Even with the Affordable Care Act–his signature issue–he has failed to act boldly. His central justification for its constitutionality rested on the Commerce clause–an argument the Supreme Court ultimately rejected. In passing the Act Obama capitulated on abortion rights and since its passage has failed to push aggressively on contraception, including until recently his refusal to go along with allowing women under 18 the right to purchase the morning after pill. It took a federal court ruling his policy to be arbitrary and capricious to get him to change his mind.
Finally, the Obama administration has moved slowly on judicial appointments, generally eschewing efforts to challenge Senate Republicans to reject his nominees who, for the most part, have been centrists and not liberals.
Obama’s Constitution is hardly liberal.
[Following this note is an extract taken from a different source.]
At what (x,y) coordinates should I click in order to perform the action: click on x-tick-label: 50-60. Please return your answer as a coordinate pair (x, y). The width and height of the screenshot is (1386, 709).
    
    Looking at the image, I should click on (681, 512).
It is supportive of strong presidential power resting upon dubious constitutional claims of unilateral authority to act. It is a constitutionalism devoid of serious respect for individual rights, supportive of the national security state, and surveillance ahead of privacy. It is a constitutionalism not of the kind one would have expected from him, but instead one that bears more resemblance to that of George Bush than it does of the liberal Democrat some thought he was.